The broader point is that peptide therapy still lacks decades of long-term safety data, which makes proper medical oversight non-negotiable.
Who Should Avoid Peptides?
Not everyone is a good candidate. Across the board, doctors flagged several groups who should avoid peptide therapy or approach it with extreme caution. “Pregnant patients, breastfeeding patients, cancer patients,” says Dr. Raquel, noting that similar precautions apply as with many other treatments.
Dr. Al Darabie adds that anyone with hormone-sensitive cancers or certain autoimmune conditions should be particularly cautious, especially with peptides that influence growth hormone or immune response.
Then there’s a more universal category: people unwilling to do proper testing. “Anyone who is unwilling or unable to commit to baseline testing and periodic monitoring should not be starting a peptide protocol,” he says.
The Cost of Peptides
In the UAE, peptide therapy can range from around 1,400 AED per month for simpler protocols to several thousand dirhams for more complex treatments.
And while cheaper options exist online, every doctor I spoke to warned against them. “The apparent cost savings… are not real savings when the actual risk profile is accounted for,” says Dr. Al Darabie, pointing to the potential cost of complications or ineffective products.
Are the Results Permanent?
Some peptides, particularly those used for tissue repair, create structural changes that persist after treatment ends. As Dr. Al Darabie explains, once tissue healing has occurred, “that healing is real and does not require ongoing administration.”
Others require maintenance. As Dr. Mohsen notes, stopping treatment doesn’t cause withdrawal, but “the benefits… will gradually diminish over time, and the body will return to its baseline state.”
The Part No One Likes to Hear: Lifestyle Still Matters
If there is one thing all three doctors agreed on, it is this: peptides are not a shortcut. “They enhance the body’s natural processes, but they cannot compensate for fundamental deficiencies in lifestyle,” says Dr. Mohsen.

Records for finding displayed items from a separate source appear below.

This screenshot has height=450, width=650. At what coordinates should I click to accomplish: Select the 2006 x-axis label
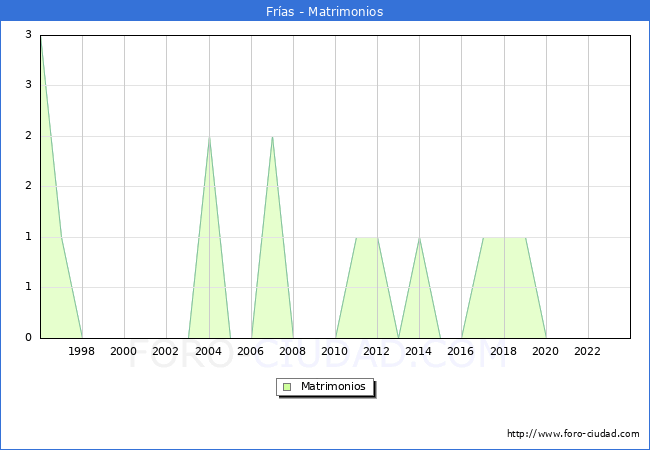pos(250,351)
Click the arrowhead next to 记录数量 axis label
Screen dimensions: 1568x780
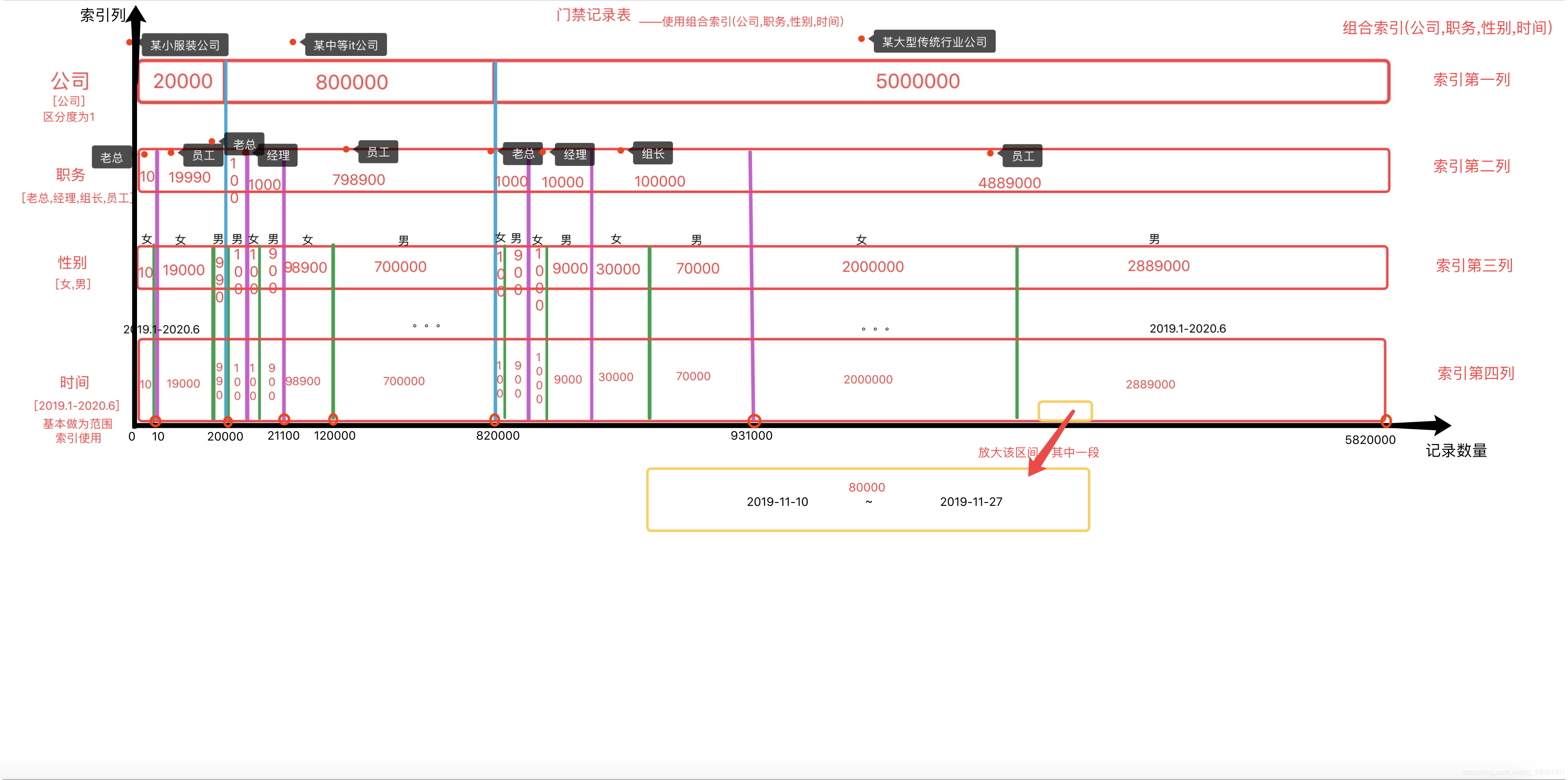point(1440,425)
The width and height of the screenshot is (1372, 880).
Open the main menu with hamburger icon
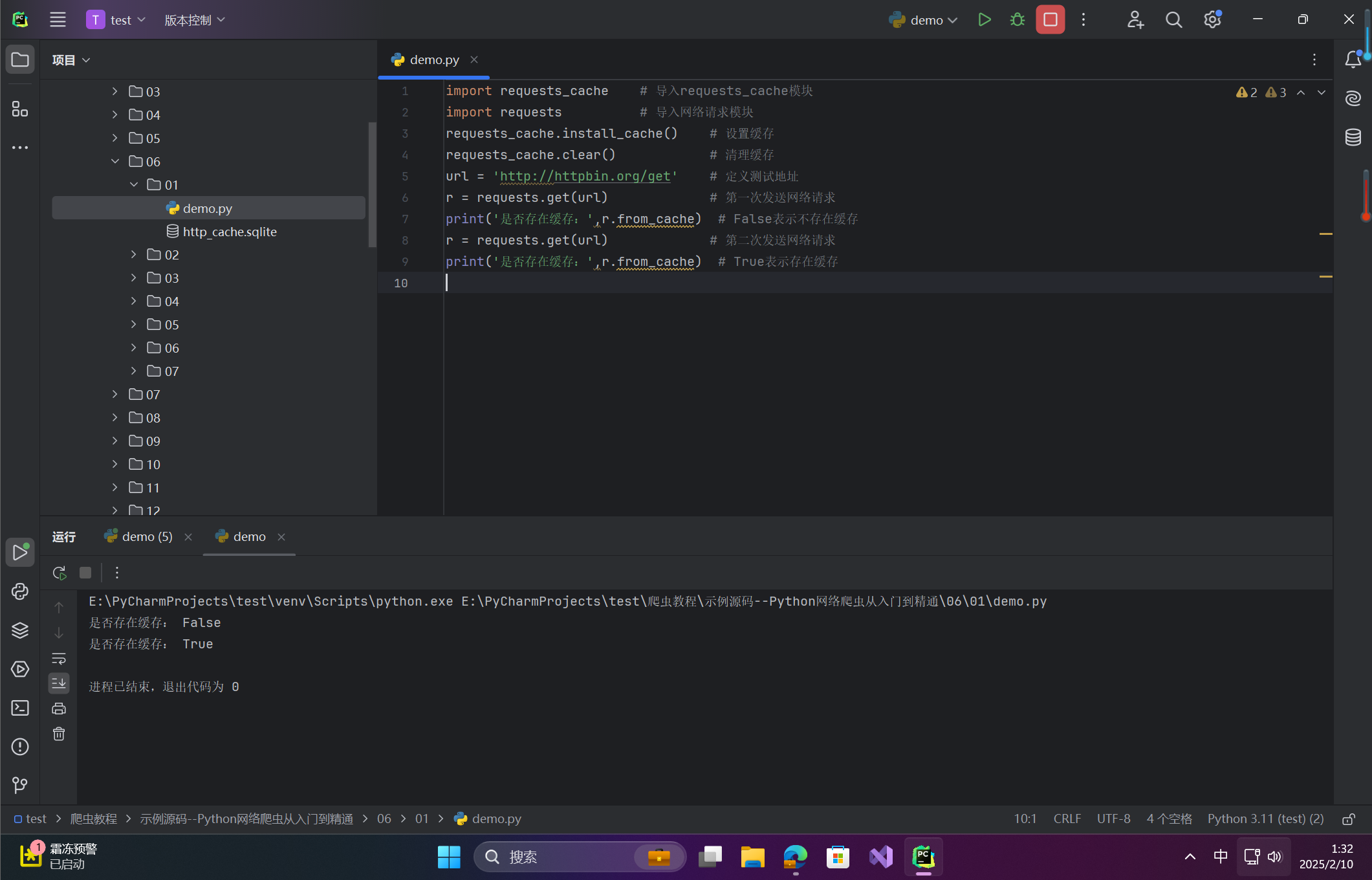coord(58,19)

Dr. Al Darabie puts it even more directly: “Peptides don’t replace the fundamentals, nothing does.” Sleep, nutrition, exercise, and stress management still do most of the heavy lifting.
So, Are They Worth It?
Peptide therapy is not snake oil, but it is also not the miracle fix it is sometimes marketed as. It sits somewhere in between; a precision tool that can be genuinely useful when used correctly, and potentially risky when it is not.

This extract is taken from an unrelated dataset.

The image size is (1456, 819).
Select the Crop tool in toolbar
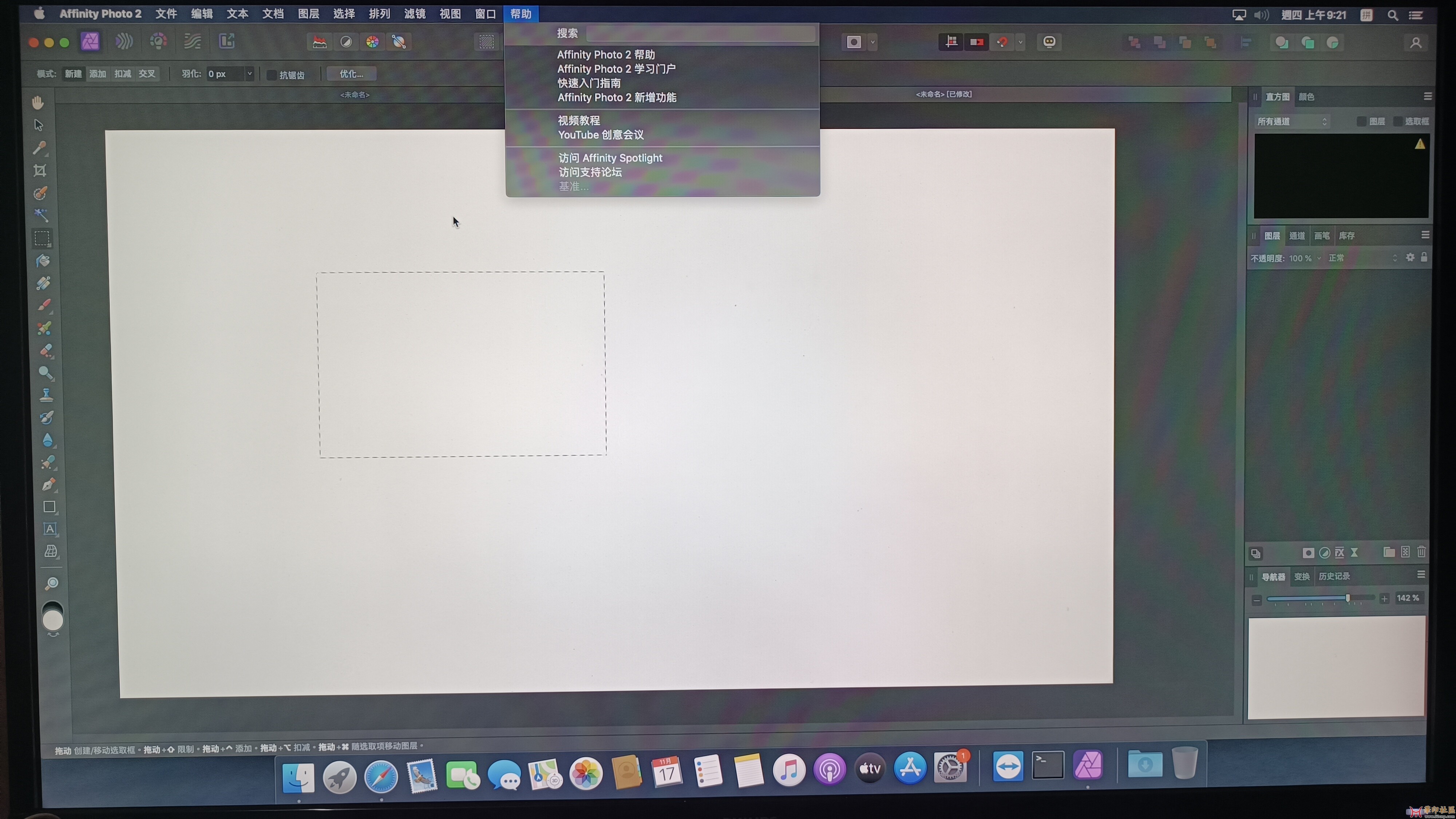(x=40, y=171)
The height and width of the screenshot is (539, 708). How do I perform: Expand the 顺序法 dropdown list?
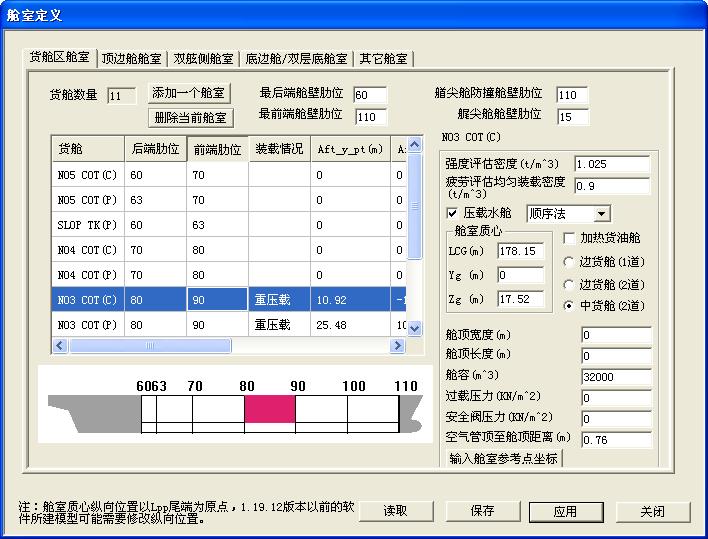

Under proper medical supervision, with clear goals and realistic expectations, peptides can support recovery, improve certain biological functions, and complement a well-built lifestyle. Outside of that framework, they quickly move into experimental territory.
And if there is one takeaway from speaking to three different doctors, it is this: peptide therapy is less about chasing shortcuts, and more about understanding your body well enough to know whether you need them in the first place.